Copy the records word for word, starting at the beginning of the records and going on through the line that contains "The image size is (578, 386). tap(507, 12)", with both ends included. Leave the pictures out of your copy.

# Provided records:
⁂

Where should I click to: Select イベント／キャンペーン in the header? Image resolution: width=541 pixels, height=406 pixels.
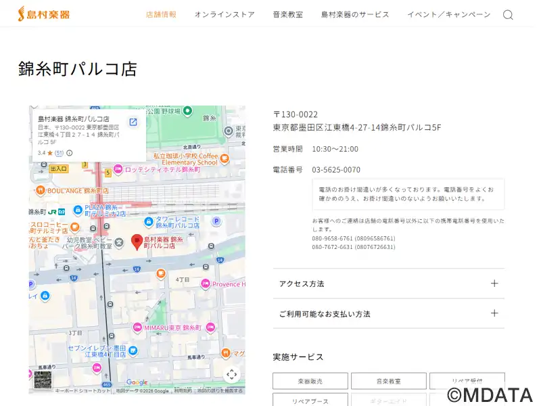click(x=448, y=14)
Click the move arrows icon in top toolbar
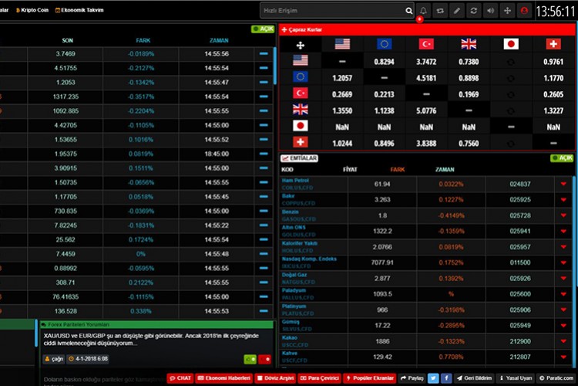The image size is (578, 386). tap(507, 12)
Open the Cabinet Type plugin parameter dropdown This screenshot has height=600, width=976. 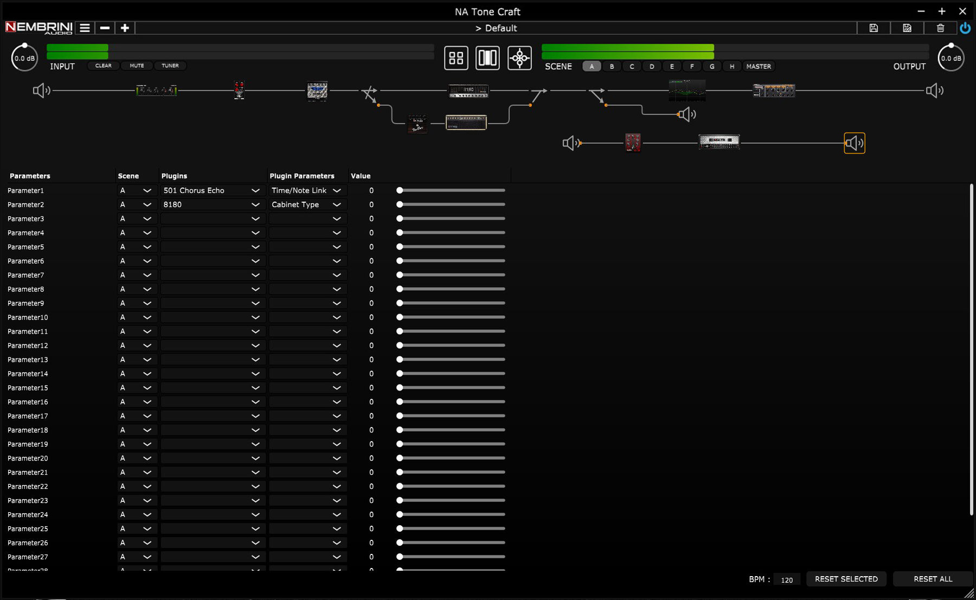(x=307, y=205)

⁂

# Complete output:
Where should I click to: Select イベント／キャンペーン in the header? Image resolution: width=541 pixels, height=406 pixels.
click(x=448, y=14)
Click the move arrows icon in top toolbar
The image size is (578, 386). tap(507, 12)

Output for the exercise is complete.